Although Gunsmoke's Marshal Matt Dillon wasn't real, the Long Branch Saloon was. Of course writer John Meston's Matt Dillon was much closer to a real cowboy lawman than what was represented by James Arness. William Conrad's radio version was somehow more real, more colorful, and more dramatic than the whitewashed television version even though the stories were similar. Perhaps it's just a malleable memory but somehow radio always felt more real, more vivid, and more present than television. Television turned everything into pabulum; even fascinating gritty historical characters were turned into cardboard-cutouts designed for the front of cereal boxes featuring the soft mushy historical mess that lay inside. The difference between cowboys, lawmen, and outlaws was merely a cheap metal badge: most often these designations were interchangeable with men easily moving from marshal to villain and back with the deal of a card.

DATASET EXTRACT =>

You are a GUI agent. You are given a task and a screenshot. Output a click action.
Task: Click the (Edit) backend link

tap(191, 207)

==

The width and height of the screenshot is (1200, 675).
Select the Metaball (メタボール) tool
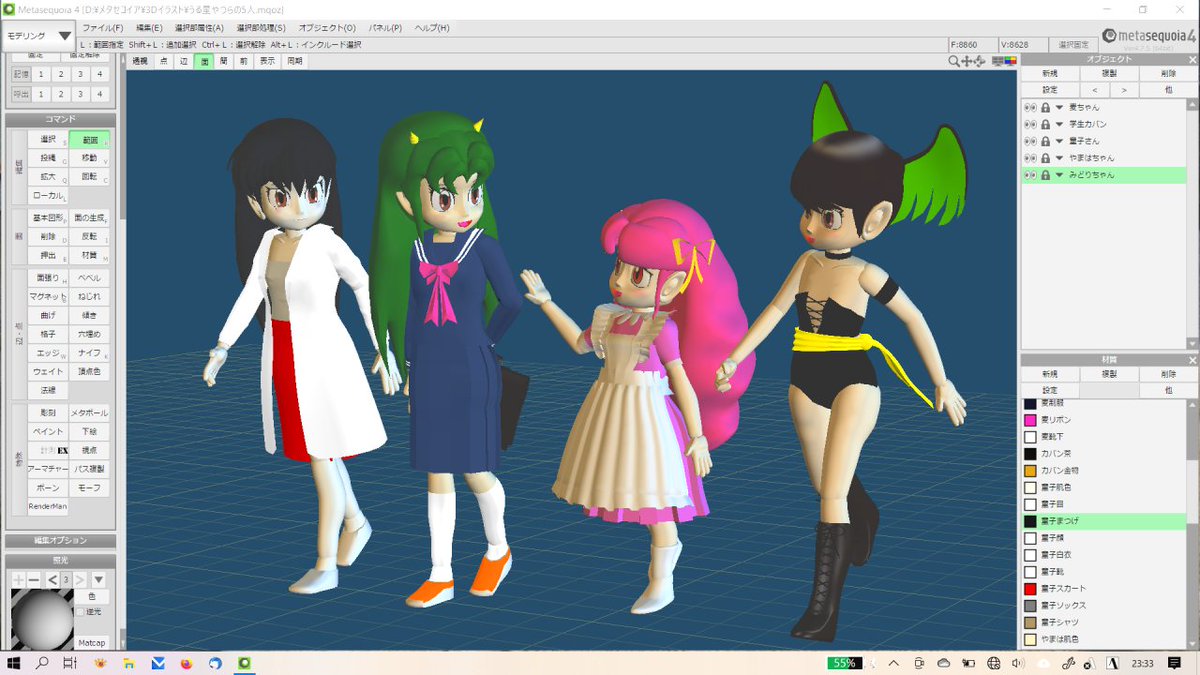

...

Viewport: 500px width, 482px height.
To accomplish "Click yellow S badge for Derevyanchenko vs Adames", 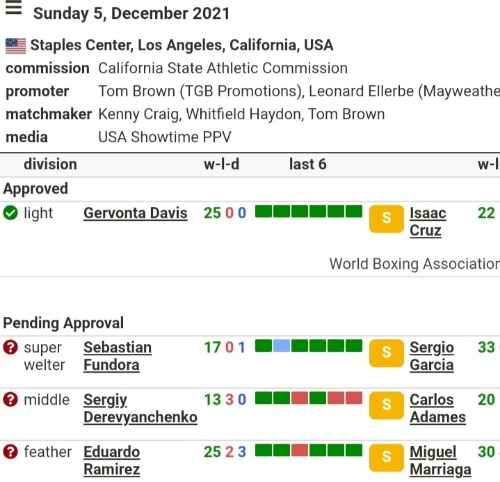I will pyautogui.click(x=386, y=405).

WHAT YOU NEED TO DO =>
Check each statement against the passage about Gunsmoke, answering yes or no and quoting the words of the passage that decide it.
1. The Long Branch Saloon was real.
2. The television version was more colorful than the radio version.
3. The radio and television stories were very different.

WRITTEN ANSWER =>
1. Yes: "the Long Branch Saloon was."
2. No: "William Conrad's radio version was somehow more real, more colorful, and more dramatic than the whitewashed television version"
3. No: "even though the stories were similar."